Nothing but the lines from the one that holds "The width and" through the end of the material should be repeated, each exactly as it stands, and pictures stay out.

== Material for this task ==
━━━━━━━━━━
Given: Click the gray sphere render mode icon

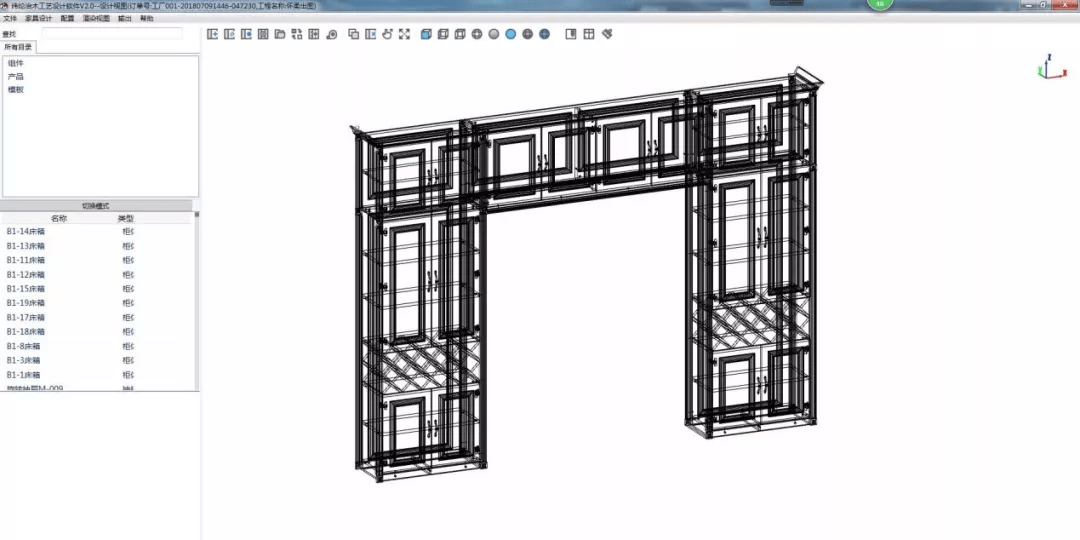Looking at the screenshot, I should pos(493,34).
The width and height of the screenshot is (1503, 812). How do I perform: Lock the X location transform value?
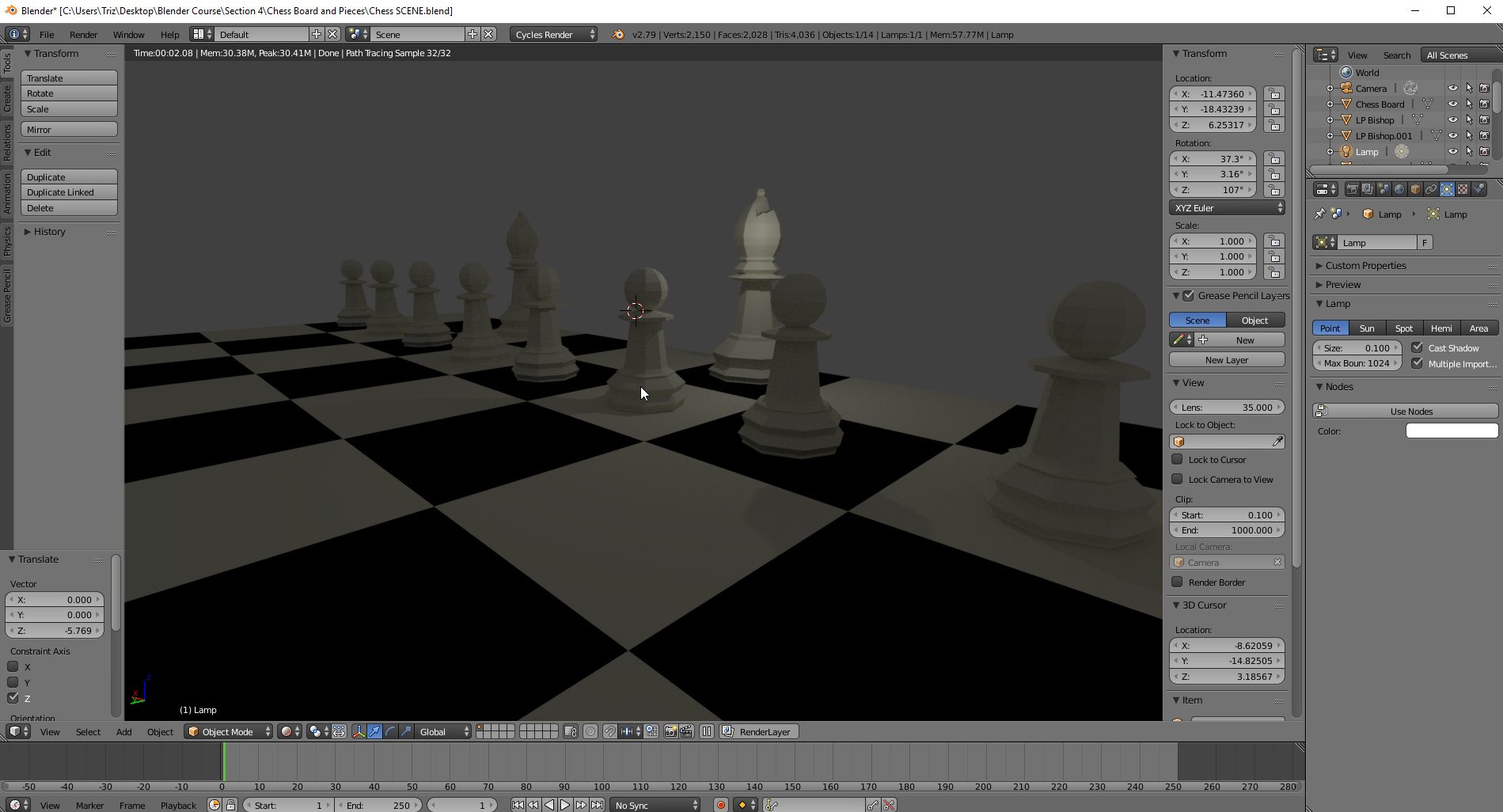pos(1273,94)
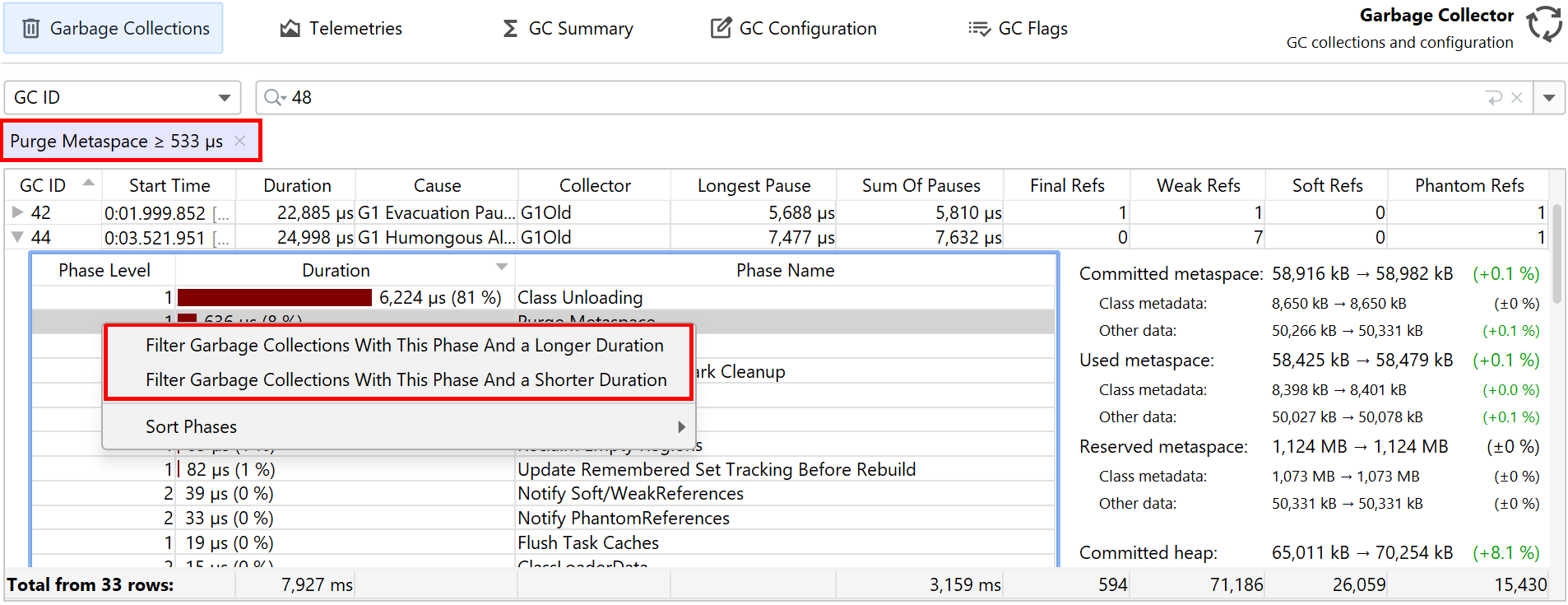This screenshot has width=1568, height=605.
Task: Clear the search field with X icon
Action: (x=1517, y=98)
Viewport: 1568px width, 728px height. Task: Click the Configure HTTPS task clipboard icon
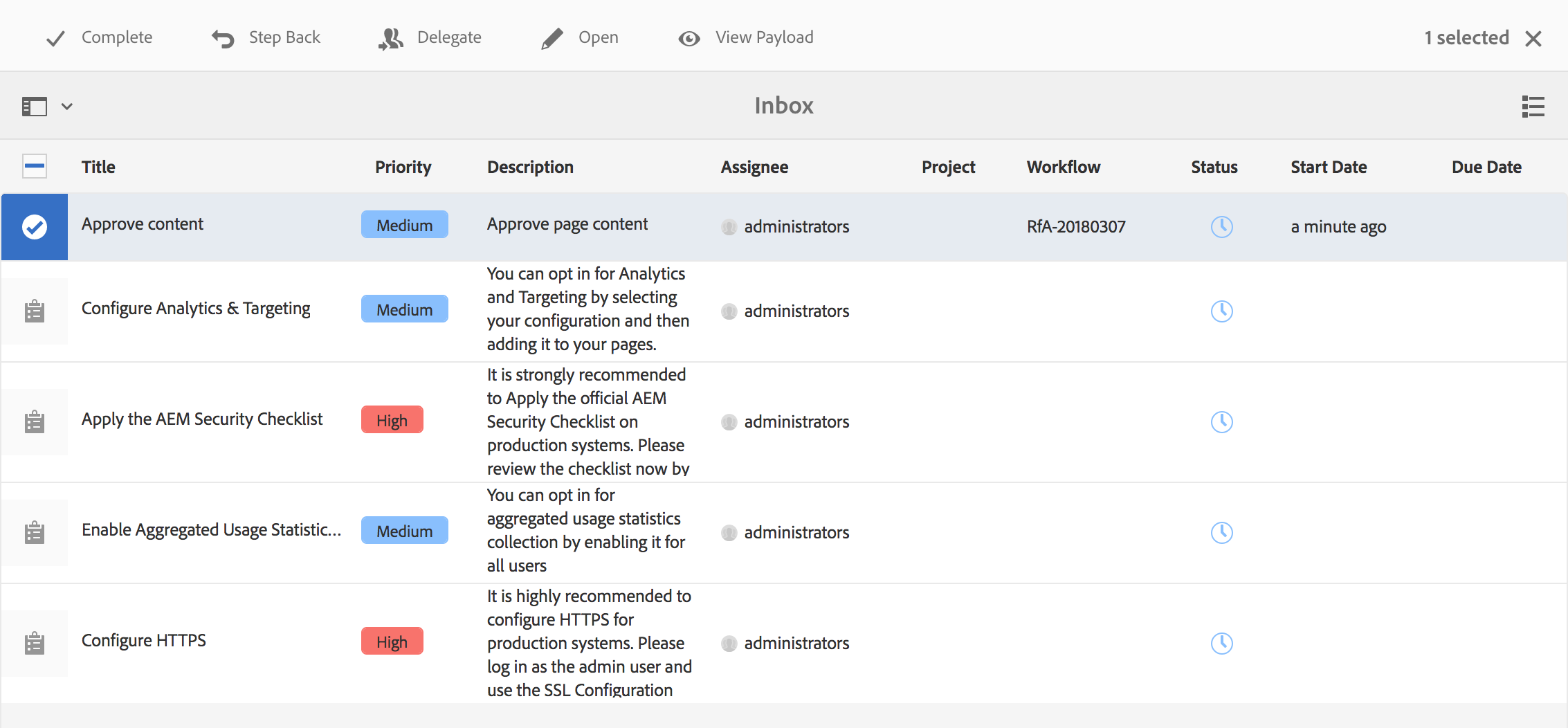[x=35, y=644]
━━━━━━━━━━
== Reply ==
The width and height of the screenshot is (1503, 812). How do I perform: Lock the X location transform value?
pos(1273,94)
This screenshot has width=1568, height=605.
Task: Clear the search field with X icon
Action: (x=1517, y=98)
Viewport: 1568px width, 728px height. Task: Click the Configure HTTPS task clipboard icon
[x=35, y=644]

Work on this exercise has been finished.